MR. MIDDLEMORE (Birmingham, N.)

thought it incumbent upon him to say a word in favour of this Amendment, though he sat on the Unionist side of the House. He regretted very much that no compromise had been effected, although reasonable compromises had been suggested, notably by the hon. Member for the University of London. He thought Englishmen outside the House regretted this, and he was sure that many of the supporters of the First Lord of the Treasury would deeply regret it. Eighty supporters of the Government had applied to the right hon. Gentleman to effect a compromise. It was only a small section who wanted to fight it out to the bitter end, or would not admit any of the claims of the State, and the State was somebody after all. As to the share of the State in the matter, the arrangement was, in his opinion, a preposterous one. The local authority, which was to pay for and control those schools, was, by the plan of the Government, put in a minority. That was not the way Englishmen generally managed their affairs, and it was not treatment they would mete out to anyone but the State. He held that the local authority was entitled to absolute financial control, and also to a majority of the management. But there he must part company with hon. Members opposite, for he thought the Church was entitled to have its denominational teaching safeguarded. The Clause as it stood would be detrimental to the Church, for it would give the local authority and dissenters a grievance, and multiply the enemies of the Church. It would emphasise the division between Church and State, and lead to an agitation and attack upon the Church. The withdrawal of the option had completely altered the situation as regarded Clause 7. He did not think it ought to have been withdrawn if they were going to maintain Clause 7. If the local authority could have rejected or adopted the Bill as they thought proper this Clause would have lost all its sting. Now it appeared to him they were forcing it on the local authority in a most offensive way, derogatory to its authority, and, he thought, hostile to the State.

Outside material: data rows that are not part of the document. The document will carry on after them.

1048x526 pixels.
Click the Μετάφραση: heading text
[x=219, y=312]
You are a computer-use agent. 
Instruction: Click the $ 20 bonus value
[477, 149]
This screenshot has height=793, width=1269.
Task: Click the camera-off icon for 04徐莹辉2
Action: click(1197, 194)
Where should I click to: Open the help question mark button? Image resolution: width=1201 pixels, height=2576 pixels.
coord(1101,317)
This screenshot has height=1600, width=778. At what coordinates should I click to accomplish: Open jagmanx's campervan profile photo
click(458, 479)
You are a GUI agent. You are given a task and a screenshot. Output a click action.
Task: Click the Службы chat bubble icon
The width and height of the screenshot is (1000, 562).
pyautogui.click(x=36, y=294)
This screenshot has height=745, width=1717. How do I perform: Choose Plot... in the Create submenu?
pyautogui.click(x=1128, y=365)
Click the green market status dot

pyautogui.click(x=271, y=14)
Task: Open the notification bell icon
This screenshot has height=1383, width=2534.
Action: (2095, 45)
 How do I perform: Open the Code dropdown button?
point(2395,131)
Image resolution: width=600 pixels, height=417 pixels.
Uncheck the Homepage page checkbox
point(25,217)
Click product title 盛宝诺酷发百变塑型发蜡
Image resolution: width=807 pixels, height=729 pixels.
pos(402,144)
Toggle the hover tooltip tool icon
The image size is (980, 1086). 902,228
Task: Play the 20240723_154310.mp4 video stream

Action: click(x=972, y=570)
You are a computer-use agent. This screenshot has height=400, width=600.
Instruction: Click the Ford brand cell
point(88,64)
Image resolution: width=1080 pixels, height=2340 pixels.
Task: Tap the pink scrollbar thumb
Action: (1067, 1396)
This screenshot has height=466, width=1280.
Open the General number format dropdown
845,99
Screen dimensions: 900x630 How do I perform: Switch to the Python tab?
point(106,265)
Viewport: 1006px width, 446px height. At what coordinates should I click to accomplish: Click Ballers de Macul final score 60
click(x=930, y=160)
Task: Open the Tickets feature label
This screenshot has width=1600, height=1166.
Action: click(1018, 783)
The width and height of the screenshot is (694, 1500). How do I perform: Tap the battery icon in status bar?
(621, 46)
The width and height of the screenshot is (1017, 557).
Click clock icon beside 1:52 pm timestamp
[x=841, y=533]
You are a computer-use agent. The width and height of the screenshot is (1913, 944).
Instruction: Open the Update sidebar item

(5.55.) MR. RANDLES (Cumberland, Cockermouth)

said that if he thought the effect of this Clause would be to increase clerical control he should have opposed the whole Bill, but he believed that it was calculated to very materially reduce clerical control. One of the objections he had to the Bill, as it originally stood, was that it was possible, under it, for three men to constitute the local managers and form a sort of hole-and corner business; but now that the Prime Minister had adopted the Amendment, which he (Mr. Randles) had also put down—that there should be a Committee of six and not three—he felt that they were getting more local management. He also felt that where they had half a dozen Englishmen sitting round a table in the interests of education, though the parson might be there, and though he might be reinforced by his curate, yet they had four men who were not clerical—men who had no interest in particular in maintaining any of those doctrines which the Member for Halifax referred to as relating to damnation and the rest of it—they had men who absolutely disapproved of every variation of that kind which might be introduced into the school teaching, and thus they would have a certain amount of safety. But, after all, the real control was the purse. Those who had the power of the purse would be the effective controllers of the management of the schools in the towns and villages. If they were beginning de novo it would be very easy to establish a system which all might approve, but it was foolish not to recognise established facts. There was the plant and the machinery in the hands of men who had spent their money on it, and they could not take it away from them now. It must be recognised that they had a certain position in respect of religious education, and this Clause maintained what was their right and privilege. Hon. Members on the other side refused to accept what he thought was a fair compromise.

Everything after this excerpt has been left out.